__Given request__. Can you rewrite the part that opens with the line containing "Mesudiye (88, 362)" and closes with the line containing "Μέγεθος (552, 148)", both included, as a numbered list with blank lines left out?

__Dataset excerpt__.
········
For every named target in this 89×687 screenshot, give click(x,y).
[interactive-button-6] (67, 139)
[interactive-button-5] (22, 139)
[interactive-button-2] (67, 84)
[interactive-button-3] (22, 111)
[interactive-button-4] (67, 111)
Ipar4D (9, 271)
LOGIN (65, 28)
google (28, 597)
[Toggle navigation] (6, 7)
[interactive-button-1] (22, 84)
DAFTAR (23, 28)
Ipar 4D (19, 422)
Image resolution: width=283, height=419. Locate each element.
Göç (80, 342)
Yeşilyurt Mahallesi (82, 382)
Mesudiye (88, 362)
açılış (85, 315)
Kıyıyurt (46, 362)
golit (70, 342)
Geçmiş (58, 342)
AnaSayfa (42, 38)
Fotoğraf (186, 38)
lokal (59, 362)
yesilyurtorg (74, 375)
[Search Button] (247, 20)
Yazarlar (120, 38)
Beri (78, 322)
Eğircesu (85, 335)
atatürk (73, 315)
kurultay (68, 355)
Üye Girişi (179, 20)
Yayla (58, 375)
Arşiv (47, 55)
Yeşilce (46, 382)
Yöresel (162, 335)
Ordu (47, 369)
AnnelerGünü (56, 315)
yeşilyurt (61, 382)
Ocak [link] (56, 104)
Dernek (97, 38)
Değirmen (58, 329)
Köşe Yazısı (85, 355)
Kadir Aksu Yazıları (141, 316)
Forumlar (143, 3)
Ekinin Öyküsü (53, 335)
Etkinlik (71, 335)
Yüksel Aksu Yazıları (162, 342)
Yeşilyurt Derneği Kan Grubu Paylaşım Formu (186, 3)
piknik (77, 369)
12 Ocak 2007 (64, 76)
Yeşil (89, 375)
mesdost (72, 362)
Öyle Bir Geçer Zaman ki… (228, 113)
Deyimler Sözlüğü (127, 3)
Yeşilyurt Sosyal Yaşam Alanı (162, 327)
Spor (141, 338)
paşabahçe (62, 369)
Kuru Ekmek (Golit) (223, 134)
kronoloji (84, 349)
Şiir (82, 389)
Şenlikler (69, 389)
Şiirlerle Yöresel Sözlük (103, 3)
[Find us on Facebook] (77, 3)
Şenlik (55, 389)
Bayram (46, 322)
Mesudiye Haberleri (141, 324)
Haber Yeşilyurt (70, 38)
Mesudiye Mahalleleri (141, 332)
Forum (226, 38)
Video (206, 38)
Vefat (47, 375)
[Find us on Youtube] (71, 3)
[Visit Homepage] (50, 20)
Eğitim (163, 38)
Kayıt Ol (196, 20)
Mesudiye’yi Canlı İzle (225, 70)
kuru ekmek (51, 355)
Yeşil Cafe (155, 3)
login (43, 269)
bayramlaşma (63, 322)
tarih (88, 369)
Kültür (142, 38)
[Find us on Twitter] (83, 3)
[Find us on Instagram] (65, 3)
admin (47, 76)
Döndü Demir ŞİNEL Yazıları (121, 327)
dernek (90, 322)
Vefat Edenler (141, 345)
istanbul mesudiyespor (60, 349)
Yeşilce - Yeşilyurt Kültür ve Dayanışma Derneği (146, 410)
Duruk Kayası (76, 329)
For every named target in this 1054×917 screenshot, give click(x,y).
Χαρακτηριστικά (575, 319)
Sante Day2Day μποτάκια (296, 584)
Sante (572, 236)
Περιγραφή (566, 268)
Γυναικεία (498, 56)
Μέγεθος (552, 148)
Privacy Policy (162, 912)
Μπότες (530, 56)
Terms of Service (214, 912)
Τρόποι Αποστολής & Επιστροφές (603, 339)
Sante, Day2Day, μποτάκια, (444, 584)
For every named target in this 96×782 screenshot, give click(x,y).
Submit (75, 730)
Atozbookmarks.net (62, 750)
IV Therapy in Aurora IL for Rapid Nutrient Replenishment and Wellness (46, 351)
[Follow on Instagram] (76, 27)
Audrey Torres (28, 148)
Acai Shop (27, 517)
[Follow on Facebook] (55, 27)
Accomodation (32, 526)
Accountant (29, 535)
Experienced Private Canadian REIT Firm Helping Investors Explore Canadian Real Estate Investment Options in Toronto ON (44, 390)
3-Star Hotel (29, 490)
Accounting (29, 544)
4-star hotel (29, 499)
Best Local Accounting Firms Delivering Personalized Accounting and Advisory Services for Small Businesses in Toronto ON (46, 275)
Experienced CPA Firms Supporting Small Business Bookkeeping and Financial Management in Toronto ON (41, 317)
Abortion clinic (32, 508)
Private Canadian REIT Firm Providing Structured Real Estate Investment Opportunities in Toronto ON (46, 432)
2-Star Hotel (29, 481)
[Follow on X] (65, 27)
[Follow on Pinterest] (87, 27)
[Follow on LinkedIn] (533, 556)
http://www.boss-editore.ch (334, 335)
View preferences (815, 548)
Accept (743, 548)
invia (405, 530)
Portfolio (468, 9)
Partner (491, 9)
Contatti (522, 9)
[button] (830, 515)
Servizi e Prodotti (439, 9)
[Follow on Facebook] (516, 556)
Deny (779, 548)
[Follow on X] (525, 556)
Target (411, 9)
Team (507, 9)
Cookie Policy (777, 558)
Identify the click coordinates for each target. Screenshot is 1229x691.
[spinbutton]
········
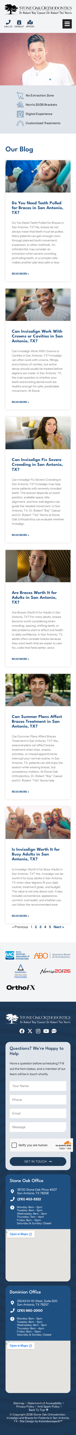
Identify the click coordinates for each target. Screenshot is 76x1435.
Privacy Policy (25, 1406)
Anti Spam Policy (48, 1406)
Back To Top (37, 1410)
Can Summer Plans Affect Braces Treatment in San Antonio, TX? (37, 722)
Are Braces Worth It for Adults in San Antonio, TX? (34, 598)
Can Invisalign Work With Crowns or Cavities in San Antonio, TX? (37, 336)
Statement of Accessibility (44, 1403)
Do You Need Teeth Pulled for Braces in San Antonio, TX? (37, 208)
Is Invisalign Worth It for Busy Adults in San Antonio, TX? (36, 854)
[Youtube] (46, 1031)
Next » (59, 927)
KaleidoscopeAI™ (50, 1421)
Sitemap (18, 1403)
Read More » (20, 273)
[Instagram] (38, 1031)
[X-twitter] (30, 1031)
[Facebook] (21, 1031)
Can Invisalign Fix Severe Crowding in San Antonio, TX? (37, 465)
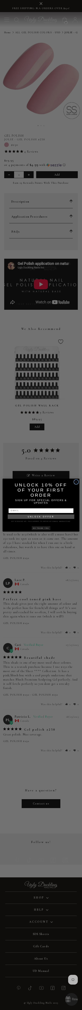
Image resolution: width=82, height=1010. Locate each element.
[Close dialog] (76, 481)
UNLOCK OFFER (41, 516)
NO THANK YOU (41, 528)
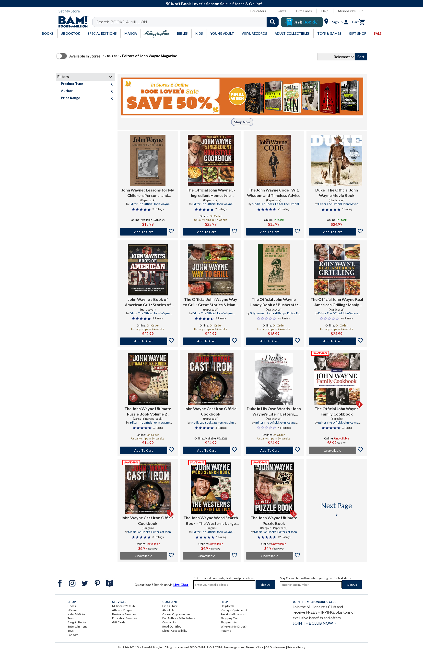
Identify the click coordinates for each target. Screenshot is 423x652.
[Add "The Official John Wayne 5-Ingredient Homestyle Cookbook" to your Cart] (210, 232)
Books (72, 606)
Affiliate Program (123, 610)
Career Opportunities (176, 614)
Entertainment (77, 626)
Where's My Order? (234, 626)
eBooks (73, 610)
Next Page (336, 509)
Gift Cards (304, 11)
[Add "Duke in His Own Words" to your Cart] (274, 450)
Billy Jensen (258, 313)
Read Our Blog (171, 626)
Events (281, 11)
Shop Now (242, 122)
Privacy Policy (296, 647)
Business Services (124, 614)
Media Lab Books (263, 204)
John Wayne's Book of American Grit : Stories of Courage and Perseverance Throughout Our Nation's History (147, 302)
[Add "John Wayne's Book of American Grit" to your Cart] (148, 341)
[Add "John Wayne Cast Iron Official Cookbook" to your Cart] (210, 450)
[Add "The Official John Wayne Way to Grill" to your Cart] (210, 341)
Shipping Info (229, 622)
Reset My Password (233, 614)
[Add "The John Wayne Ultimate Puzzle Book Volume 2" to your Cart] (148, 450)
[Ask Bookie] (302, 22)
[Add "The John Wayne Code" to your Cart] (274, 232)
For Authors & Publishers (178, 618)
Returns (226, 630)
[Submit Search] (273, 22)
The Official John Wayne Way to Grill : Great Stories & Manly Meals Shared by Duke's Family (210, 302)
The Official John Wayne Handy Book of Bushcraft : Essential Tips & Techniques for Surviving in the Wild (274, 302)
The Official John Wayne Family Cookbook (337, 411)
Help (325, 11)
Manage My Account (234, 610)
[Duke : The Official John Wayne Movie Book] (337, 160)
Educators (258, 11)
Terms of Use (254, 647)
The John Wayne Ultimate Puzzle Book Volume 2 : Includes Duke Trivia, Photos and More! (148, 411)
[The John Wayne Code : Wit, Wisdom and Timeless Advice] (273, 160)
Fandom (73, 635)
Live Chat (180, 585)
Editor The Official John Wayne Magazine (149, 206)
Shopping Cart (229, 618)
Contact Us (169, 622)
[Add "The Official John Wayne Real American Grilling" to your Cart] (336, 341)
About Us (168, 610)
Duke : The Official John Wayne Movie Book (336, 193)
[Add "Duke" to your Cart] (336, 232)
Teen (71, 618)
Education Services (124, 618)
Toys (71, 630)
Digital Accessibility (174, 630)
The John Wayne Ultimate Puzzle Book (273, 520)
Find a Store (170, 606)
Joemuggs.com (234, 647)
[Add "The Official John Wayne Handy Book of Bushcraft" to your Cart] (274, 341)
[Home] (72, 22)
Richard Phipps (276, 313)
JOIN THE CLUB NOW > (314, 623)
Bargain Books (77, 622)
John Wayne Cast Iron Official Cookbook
········
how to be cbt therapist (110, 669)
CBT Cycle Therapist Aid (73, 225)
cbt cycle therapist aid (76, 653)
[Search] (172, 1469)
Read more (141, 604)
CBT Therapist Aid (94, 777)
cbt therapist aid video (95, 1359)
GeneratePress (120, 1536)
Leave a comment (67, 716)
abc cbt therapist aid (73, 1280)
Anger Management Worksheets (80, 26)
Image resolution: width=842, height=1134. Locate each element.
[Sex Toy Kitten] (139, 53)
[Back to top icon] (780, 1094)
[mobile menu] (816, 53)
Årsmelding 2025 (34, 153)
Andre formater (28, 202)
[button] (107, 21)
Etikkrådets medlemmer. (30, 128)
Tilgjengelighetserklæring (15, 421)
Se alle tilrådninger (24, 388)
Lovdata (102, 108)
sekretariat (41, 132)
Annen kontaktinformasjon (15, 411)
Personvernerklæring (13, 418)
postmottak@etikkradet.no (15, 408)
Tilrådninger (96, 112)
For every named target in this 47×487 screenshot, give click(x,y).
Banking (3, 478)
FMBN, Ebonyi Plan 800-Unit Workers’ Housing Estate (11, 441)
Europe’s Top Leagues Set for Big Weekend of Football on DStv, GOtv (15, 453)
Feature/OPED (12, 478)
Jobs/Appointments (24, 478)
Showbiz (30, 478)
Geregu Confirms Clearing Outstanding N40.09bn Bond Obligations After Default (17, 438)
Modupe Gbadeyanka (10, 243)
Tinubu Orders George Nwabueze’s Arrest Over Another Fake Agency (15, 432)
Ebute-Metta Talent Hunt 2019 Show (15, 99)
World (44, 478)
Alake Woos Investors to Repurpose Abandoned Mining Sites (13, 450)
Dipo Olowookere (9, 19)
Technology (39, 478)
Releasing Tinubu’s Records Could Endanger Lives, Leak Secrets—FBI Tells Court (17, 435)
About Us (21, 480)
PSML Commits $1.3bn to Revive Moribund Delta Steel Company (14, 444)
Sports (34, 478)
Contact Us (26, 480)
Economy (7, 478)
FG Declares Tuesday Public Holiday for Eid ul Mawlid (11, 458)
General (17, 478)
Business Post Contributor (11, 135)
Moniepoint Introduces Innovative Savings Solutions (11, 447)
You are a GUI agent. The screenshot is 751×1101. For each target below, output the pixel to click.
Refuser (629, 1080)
········
__Exercise answer__.
1. Mesudiye (88, 362)
2. açılış (85, 315)
3. Kıyıyurt (46, 362)
4. golit (70, 342)
5. Geçmiş (58, 342)
6. AnaSayfa (42, 38)
7. Fotoğraf (186, 38)
8. lokal (59, 362)
9. yesilyurtorg (74, 375)
10. [Search Button] (247, 20)
11. Yazarlar (120, 38)
12. Beri (78, 322)
13. Eğircesu (85, 335)
14. atatürk (73, 315)
15. kurultay (68, 355)
16. Üye Girişi (179, 20)
17. Yayla (58, 375)
18. Arşiv (47, 55)
19. Yeşilce (46, 382)
20. Yöresel (162, 335)
21. Ordu (47, 369)
22. AnnelerGünü (56, 315)
23. yeşilyurt (61, 382)
24. Ocak [link] (56, 104)
25. Dernek (97, 38)
26. Değirmen (58, 329)
27. Köşe Yazısı (85, 355)
28. Kadir Aksu Yazıları (141, 316)
29. Forumlar (143, 3)
30. Ekinin Öyküsü (53, 335)
31. Etkinlik (71, 335)
32. Yüksel Aksu Yazıları (162, 342)
33. Yeşilyurt Derneği Kan Grubu Paylaşım Formu (186, 3)
34. piknik (77, 369)
35. 12 Ocak 2007 (64, 76)
36. Yeşil (89, 375)
37. mesdost (72, 362)
38. Öyle Bir Geçer Zaman ki… (228, 113)
39. Deyimler Sözlüğü (127, 3)
40. Yeşilyurt Sosyal Yaşam Alanı (162, 327)
41. Spor (141, 338)
42. paşabahçe (62, 369)
43. Kuru Ekmek (Golit) (223, 134)
44. kronoloji (84, 349)
45. Şiir (82, 389)
46. Şenlikler (69, 389)
47. Şiirlerle Yöresel Sözlük (103, 3)
48. [Find us on Facebook] (77, 3)
49. Şenlik (55, 389)
50. Bayram (46, 322)
51. Mesudiye Haberleri (141, 324)
52. Haber Yeşilyurt (70, 38)
53. Mesudiye Mahalleleri (141, 332)
54. Forum (226, 38)
55. Video (206, 38)
56. Vefat (47, 375)
57. [Find us on Youtube] (71, 3)
58. [Visit Homepage] (50, 20)
59. Eğitim (163, 38)
60. Kayıt Ol (196, 20)
61. Mesudiye’yi Canlı İzle (225, 70)
62. kuru ekmek (51, 355)
63. Yeşil Cafe (155, 3)
64. login (43, 269)
65. bayramlaşma (63, 322)
66. tarih (88, 369)
67. Kültür (142, 38)
68. [Find us on Twitter] (83, 3)
69. [Find us on Instagram] (65, 3)
70. admin (47, 76)
71. Döndü Demir ŞİNEL Yazıları (121, 327)
72. dernek (90, 322)
73. Vefat Edenler (141, 345)
74. istanbul mesudiyespor (60, 349)
75. Yeşilce - Yeşilyurt Kültür ve Dayanışma Derneği (146, 410)
76. Duruk Kayası (76, 329)
77. For every named target in this 1054×917 screenshot, give click(x,y).
78. Χαρακτηριστικά (575, 319)
79. Sante Day2Day μποτάκια (296, 584)
80. Sante (572, 236)
81. Περιγραφή (566, 268)
82. Γυναικεία (498, 56)
83. Μέγεθος (552, 148)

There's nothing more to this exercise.